Six Stars

tSchemaComplianceCheck tripping due to misread of Excel input

I have a number of excel files (not sharable) from which I check using a tSchemaValidation before connecting to a tMap. The rows that are rejected are saved to an excel file and the error message states

ColumnName:exceed max length

When I check the columns they do exceed the max length but I believe its because the preceding column (ColumnNameMinus1) contents is now in ColumnName. 

Both columns are strings.

 

When I check the source data the ColumnNameMinus1 contains the correct value which is showing up in ColumnName when I ingest it

 

What could be causing the column contents to get mixed up when reading from excel?

  • Data Integration
6 REPLIES
Moderator

Re: tSchemaValidation tripping due to apparent misread of Excel input

Hi,

Which version of Talend are you using? Can you send me an example excel file for testing?

Best regards

Sabrina

Six Stars

Re: tSchemaValidation tripping due to apparent misread of Excel input

I'm using Talend 6.3.1 but unfortunately I can't share the input data

I thought I had added the following details to the thread

 

I checked some of the files which were tripping the schemaValidation and it turns out that my files have different schema (some 11 columns, others 14) I thought applying the schema to the tFileInputExcel component would trip an error at that stage.

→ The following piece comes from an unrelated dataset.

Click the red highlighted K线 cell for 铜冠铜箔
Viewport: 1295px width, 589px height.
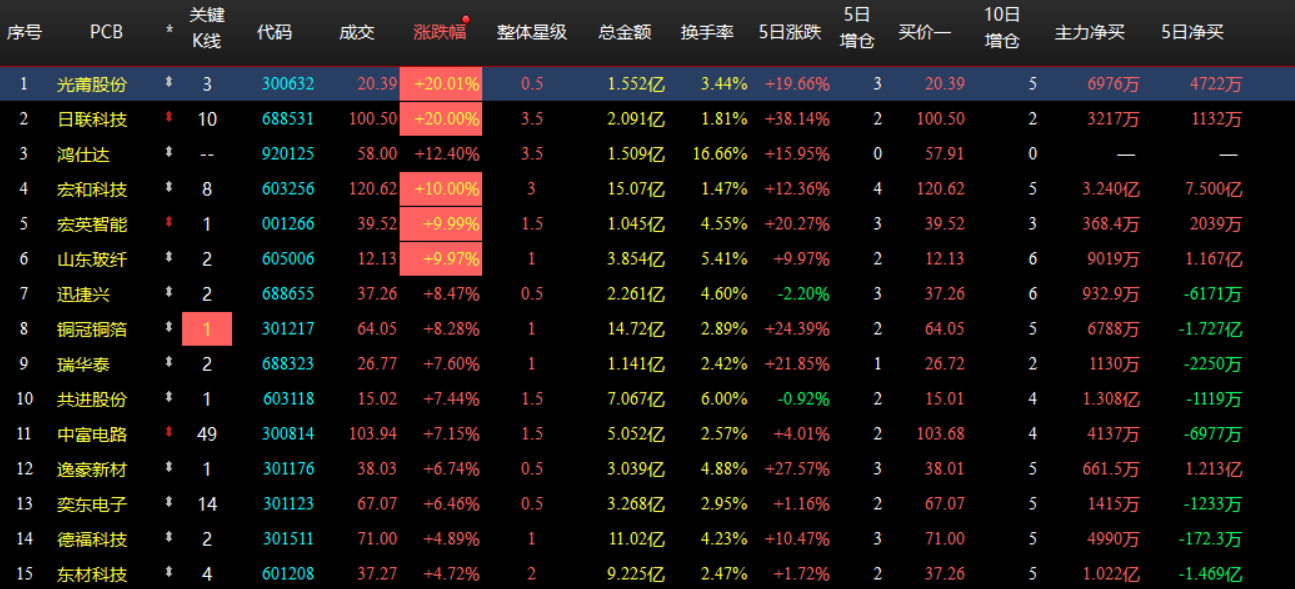click(207, 329)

What is the best way of handling the situation where I have multiple schema for the same type of file?

Tags (1)
Moderator

Re: tSchemaValidation tripping due to apparent misread of Excel input

Hello,

Are you referring to multiple sheets from excel? Why don't you check the 'all sheet' box on tFileInputExcel to read data from all sheets? Or you have multiple sheets with difference columns?

Can you please give us some example data which will be helpful for us to understand your situation?

Best regards

Sabrina

Six Stars

Re: tSchemaValidation tripping due to apparent misread of Excel input

I have multiple excel files with 1 sheet each (File1.xls,File2.xls...File20.xls) the issue (I think) is that the schema is consistent for "most" of those files (11 columns) but for a handful the input increases to 14 columns.

 

I've imported the most frequent schema into the repository but I can't seem to associate multiple schema (for the delta schema) with the same Excel File so it looks like I need to have multiple files.

 

Is the best way to handle this situation to process the reject flow from tValidateSchema and compare it to the next most frequent schema (14 columns) by replacing the tMap in this image with a tValidateSchema or is there a different way?

tSchemaValidate.png

Six Stars

Re: tSchemaValidation tripping due to apparent misread of Excel input

I've tried the following to Validate the input against multiple schema designs so the data is processes correctly but I've run into problems. In the job below

the top line attempts to read an excel file and compare it to the Schema (Dec2016), I want to configure the error handling so that the next line is triggered to compare the same file against another schema (13Columns)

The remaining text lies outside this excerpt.